Magdala now bills herself as the bastard daughter of a Gypsy King. She runs a fashionable London coffee salon and reading room while living a flamboyant lifestyle at the edge of polite society. Behind the scenes, she and Ada Byron King, Countess of Lovelace, use the massive library stored at the Bookview Cafe to track political and mercantile activity around the world. They watch to make certain the cult of necromancy surrounding Lord Byron, the poet king who worshipped death, cannot bring him back to life.
On the eve of Queen Victoria's coronation in June of 1838, rumors of an assassination attempt abound. Both the Bow Street Runners and Magdala's army of guttersnipe spies seek to discover the plot and the plotters. Who is behind the mysterious black hot air balloon that shoots searing light from a hidden cannon, and who or what is the target? And who is kidnapping young girls from all walks of life?
Desperately, Magdala and her allies follow the clues, certain that someone is building a new Transference Engine. But is it to bring back the dead or destroy the living?
Sometimes, despite how much I want to like I book is there are just something that doesn't work. Perhaps I don't connect with the characters or the story just doesn't work out for me. And, sometimes there is a combination of both, The Transference Engine is just the kind of book where I didn't find myself especially interested in the story or liking the characters very much. And, to be honest, I'm a bit mystified by that because I really do like steampunk and I found the idea of an evil Lord Byron trying to get back to life fascinating.

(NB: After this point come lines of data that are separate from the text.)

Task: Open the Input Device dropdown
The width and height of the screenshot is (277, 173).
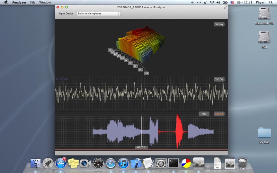Action: coord(98,13)
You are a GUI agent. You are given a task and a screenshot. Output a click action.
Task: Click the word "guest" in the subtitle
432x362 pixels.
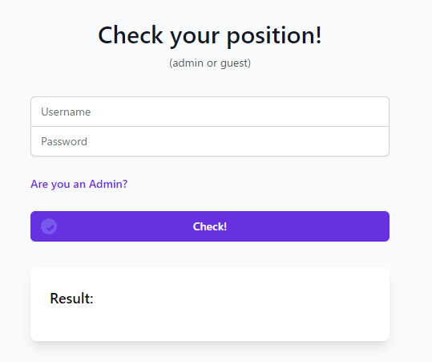234,63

However, the most interesting with this book was the recollection of Magdala's past life running from Lord Byron, I would rather I have read about that than the story in this book. I liked Ada Lovelace, but she didn't have a big part in this book and that was too bad because as the only daughter of Lord Byron would it have been interesting to follow her life rather than Magdala who I'm, to be honest never really found myself warming up to. The book started off great, with Magdala being appointed a governess to Ada, but then the story jumps into the future with Ada grown up and Magdala running a coffee salon and then the story just become dull. The disappearing of young people and Magdala trying to figure out what is going on just didn't appeal to me.
So, I'm sorry to say, this was just not a book for me. However, I do love that cover!
I want to thank Berkley Publishing Group for providing me with a free copy for an honest review!